Moreover, there could be a specific waiting period for the unlocking process of the coin. So, you should consider both the staking period and its unlocking time before selecting the staking tokens.
Reward Duration
The staking reward period could be a risk for the users. This is more applicable when protocols delay in availing their staking reward pay-outs. So, participants will have a longer waiting period and possibly lose time to a new staking process with their yield. So, the best means of avoiding this delay is to engage your staking process crypto tokens that provide daily staking reward pay-outs.
Loss from Cyber Fraud
There could be a loss or theft of your staked crypto coins through cyber fraud. This is more obtainable with online wallets and crypto exchanges. Using a hardware wallet could be a possible means to avoid this staking risk.
Liquidity Risk
Liquidity risk is attached to the volatility of the crypto coins in the market. When staking is with a crypto token with limited liquidity on crypto platforms, you will likely experience difficulties selling or swapping the coins for another crypto token. So, most customers will always stake with crypto assets with high trading volumes in the crypto market. This serves as a subtle means of combating liquidity risk on staking.
Validator Risk
By staking, validators are selected to be in charge of running and managing a node. Therefore, a validator should be fully equipped with the right knowledge on what is expected to maintain the operations of a node. A gap in his functionality leads to slashing, which is a situation where a network penalizes a validator by reducing the staked coins under his management.

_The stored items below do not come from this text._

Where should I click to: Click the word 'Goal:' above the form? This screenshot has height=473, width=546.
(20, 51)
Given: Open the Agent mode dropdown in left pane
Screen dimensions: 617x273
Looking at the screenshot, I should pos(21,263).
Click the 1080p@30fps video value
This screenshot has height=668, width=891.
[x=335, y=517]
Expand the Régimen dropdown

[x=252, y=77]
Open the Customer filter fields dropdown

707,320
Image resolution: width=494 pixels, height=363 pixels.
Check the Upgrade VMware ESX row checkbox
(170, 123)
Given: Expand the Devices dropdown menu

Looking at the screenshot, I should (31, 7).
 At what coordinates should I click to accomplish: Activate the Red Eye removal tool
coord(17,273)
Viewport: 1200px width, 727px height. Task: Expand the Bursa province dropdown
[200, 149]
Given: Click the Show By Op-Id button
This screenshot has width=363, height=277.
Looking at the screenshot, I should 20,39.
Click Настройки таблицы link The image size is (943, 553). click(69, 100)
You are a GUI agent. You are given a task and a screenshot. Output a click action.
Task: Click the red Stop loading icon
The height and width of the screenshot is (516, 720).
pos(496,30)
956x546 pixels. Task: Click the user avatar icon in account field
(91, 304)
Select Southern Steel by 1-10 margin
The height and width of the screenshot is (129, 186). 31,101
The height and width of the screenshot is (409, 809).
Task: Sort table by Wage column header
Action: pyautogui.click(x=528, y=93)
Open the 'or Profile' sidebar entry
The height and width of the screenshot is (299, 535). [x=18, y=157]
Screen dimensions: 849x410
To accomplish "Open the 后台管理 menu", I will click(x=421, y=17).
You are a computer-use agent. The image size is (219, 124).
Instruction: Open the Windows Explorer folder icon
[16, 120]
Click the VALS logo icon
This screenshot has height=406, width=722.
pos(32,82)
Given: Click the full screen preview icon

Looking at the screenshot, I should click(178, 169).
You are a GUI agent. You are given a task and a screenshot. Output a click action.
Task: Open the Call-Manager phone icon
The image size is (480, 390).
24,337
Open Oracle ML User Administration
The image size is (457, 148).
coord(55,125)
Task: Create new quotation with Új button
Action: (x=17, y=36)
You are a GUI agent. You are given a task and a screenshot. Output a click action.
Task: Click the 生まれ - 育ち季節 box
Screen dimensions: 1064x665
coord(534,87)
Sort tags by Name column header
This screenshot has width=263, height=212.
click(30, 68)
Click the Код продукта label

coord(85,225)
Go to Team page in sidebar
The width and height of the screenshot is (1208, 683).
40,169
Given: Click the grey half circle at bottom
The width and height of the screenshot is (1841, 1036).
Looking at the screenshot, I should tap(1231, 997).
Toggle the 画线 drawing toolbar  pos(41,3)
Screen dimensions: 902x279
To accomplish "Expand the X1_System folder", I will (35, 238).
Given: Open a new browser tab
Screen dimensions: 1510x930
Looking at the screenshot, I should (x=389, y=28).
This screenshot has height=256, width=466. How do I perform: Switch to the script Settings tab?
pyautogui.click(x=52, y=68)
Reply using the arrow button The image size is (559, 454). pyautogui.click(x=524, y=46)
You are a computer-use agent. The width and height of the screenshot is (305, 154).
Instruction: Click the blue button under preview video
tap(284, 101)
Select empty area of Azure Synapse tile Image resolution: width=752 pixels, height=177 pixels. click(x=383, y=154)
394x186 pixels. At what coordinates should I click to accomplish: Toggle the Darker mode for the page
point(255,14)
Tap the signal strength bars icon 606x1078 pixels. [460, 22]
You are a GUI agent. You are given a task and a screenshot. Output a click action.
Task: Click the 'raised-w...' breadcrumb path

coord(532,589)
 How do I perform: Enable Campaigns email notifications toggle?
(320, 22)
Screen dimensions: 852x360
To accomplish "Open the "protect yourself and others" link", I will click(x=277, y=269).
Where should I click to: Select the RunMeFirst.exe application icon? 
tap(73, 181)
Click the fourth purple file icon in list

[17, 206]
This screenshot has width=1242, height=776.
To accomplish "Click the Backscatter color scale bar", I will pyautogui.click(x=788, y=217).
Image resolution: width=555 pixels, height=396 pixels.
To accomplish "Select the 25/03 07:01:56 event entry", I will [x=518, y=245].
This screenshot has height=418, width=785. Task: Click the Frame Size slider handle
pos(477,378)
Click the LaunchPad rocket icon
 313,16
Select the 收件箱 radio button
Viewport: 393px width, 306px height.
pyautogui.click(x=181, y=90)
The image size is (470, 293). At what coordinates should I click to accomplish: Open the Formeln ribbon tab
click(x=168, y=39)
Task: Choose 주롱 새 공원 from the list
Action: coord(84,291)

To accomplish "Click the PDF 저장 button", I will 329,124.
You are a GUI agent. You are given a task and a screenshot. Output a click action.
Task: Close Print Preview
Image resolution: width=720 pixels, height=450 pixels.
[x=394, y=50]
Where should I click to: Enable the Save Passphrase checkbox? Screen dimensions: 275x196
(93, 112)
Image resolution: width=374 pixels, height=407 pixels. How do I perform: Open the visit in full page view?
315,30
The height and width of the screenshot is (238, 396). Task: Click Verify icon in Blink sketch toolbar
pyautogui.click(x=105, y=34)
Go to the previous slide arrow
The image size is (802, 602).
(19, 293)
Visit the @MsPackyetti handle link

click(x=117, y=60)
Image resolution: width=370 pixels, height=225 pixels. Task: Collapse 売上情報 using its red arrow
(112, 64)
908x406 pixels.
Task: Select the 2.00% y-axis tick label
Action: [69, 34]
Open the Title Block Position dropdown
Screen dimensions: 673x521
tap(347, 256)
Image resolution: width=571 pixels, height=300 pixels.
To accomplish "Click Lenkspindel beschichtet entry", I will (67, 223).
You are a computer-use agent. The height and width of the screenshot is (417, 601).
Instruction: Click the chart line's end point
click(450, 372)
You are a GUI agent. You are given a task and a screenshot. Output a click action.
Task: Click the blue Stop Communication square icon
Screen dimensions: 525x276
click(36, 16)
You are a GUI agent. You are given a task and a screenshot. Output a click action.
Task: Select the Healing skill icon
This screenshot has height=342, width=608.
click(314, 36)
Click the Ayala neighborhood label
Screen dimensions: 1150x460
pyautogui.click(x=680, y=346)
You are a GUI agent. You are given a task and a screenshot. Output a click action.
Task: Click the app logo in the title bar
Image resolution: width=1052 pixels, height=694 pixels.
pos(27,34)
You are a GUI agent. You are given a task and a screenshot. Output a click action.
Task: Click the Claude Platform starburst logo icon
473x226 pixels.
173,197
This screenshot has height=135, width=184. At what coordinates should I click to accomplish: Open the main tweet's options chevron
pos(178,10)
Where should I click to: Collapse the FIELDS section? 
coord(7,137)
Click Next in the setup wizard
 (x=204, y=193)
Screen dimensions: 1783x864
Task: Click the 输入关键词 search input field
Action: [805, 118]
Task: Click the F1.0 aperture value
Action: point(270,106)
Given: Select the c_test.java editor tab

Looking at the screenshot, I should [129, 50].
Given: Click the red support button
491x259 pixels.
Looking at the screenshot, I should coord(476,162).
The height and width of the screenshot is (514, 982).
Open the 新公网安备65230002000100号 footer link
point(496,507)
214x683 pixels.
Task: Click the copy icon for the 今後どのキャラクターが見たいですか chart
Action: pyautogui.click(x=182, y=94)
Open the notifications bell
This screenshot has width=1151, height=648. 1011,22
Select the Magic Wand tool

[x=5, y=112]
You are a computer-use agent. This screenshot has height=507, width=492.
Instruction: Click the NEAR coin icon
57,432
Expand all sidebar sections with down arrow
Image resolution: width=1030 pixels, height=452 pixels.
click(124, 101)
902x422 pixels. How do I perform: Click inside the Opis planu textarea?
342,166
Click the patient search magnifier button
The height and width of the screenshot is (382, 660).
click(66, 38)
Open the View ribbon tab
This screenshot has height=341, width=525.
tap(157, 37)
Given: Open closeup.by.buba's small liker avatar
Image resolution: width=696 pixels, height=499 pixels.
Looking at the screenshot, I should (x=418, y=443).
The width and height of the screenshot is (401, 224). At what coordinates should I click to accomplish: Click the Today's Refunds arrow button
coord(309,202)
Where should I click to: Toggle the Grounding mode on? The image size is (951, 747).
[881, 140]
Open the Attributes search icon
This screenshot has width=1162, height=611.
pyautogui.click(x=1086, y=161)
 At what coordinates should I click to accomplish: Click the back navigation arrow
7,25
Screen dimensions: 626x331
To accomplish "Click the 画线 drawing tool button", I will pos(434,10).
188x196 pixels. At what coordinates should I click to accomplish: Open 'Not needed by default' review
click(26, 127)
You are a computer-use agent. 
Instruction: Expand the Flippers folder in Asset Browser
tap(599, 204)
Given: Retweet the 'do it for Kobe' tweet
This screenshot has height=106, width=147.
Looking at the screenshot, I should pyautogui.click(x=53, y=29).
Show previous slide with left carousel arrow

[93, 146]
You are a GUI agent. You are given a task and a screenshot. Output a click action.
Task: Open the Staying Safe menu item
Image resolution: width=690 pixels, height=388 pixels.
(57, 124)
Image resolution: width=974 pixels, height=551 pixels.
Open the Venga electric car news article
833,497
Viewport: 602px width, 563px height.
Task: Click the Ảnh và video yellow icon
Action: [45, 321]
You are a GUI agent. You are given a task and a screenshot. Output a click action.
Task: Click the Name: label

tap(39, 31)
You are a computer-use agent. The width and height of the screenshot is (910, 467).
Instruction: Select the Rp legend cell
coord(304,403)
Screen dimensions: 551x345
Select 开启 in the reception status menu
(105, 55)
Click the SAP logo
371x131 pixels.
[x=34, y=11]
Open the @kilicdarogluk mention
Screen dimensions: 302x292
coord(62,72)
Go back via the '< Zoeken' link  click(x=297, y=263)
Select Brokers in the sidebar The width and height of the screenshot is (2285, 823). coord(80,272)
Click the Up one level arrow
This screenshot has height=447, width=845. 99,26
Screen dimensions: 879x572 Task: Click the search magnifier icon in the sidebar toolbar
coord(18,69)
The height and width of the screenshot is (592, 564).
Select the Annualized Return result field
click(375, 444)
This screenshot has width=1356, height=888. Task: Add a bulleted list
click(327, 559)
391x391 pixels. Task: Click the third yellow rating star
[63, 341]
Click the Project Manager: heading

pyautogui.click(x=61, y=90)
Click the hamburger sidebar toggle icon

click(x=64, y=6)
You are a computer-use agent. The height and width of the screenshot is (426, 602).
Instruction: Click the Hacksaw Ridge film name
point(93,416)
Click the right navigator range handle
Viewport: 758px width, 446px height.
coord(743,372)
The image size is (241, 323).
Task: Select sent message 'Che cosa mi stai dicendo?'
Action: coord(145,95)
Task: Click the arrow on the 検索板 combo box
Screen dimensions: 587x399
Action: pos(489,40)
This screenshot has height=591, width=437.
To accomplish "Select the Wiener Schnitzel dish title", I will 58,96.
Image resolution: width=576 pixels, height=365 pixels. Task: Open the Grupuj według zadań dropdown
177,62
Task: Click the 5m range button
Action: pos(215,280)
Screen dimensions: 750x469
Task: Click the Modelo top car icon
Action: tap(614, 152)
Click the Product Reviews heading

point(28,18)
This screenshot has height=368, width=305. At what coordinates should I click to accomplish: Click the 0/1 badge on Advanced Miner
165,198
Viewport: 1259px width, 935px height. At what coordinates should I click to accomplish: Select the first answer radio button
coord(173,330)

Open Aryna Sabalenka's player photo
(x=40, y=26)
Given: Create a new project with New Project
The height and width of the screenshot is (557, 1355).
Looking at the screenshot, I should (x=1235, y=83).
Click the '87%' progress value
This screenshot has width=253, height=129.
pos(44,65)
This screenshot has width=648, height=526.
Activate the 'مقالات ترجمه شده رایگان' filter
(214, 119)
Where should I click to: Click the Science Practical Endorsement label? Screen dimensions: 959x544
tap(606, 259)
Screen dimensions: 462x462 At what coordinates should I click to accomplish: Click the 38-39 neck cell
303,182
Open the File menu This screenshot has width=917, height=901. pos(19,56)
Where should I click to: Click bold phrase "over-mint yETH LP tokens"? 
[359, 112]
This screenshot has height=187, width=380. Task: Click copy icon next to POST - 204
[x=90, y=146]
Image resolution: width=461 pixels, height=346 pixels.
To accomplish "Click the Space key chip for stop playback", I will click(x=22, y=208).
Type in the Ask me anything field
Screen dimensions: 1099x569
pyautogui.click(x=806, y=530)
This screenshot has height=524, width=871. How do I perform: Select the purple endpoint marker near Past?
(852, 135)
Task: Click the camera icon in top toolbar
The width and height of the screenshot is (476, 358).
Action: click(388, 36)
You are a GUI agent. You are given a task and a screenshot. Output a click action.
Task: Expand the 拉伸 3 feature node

Usually, a slash on a validator’s stake results in a loss of tokens for the stakers under the given validator. Disruption from the uptime for a validator’s node is a notable factor in creating validator risk. So, he must maintain 100% uptime for his node.
Conclusion
Going through this article gives you a clearer understanding and answers on what can staking do for my coin. You maximize your assets to receive passive income by staking your crypto tokens. Also, you can only stake your coins if there are Proof-of-Stake cryptocurrencies.
Moreover, you’ve learned the best strategies to employ for a more profitable staking process. We also included the top cryptocurrencies that you can use for staking.